- Task directions -
Each line of the entries below that holds "pencil" is needed, copied in full.

Collection entries
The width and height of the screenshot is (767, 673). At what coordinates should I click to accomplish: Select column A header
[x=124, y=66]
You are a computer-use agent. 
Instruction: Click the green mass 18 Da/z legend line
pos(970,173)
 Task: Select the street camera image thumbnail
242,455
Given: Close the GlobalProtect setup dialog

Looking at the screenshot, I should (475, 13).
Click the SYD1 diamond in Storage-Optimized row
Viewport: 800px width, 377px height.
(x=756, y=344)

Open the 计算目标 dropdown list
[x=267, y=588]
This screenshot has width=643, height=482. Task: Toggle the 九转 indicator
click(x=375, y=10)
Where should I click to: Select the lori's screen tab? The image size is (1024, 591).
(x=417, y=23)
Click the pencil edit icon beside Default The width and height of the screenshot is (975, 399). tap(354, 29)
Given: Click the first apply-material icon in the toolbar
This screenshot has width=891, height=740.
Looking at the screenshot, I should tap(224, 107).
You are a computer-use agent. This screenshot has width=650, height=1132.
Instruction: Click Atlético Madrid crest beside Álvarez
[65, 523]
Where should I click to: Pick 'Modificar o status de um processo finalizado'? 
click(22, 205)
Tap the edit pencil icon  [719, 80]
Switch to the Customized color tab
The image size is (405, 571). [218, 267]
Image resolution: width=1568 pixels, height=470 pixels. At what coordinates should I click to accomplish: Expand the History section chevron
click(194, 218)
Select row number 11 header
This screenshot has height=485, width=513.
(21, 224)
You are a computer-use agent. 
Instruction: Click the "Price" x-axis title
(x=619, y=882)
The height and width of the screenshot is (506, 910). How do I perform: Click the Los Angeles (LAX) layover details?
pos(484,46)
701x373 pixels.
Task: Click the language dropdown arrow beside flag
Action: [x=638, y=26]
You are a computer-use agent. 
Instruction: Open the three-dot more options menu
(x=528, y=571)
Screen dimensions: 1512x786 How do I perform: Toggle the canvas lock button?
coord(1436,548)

- Reply to the exercise -
Click the pencil edit icon beside Default The width and height of the screenshot is (975, 399). tap(354, 29)
Tap the edit pencil icon  [719, 80]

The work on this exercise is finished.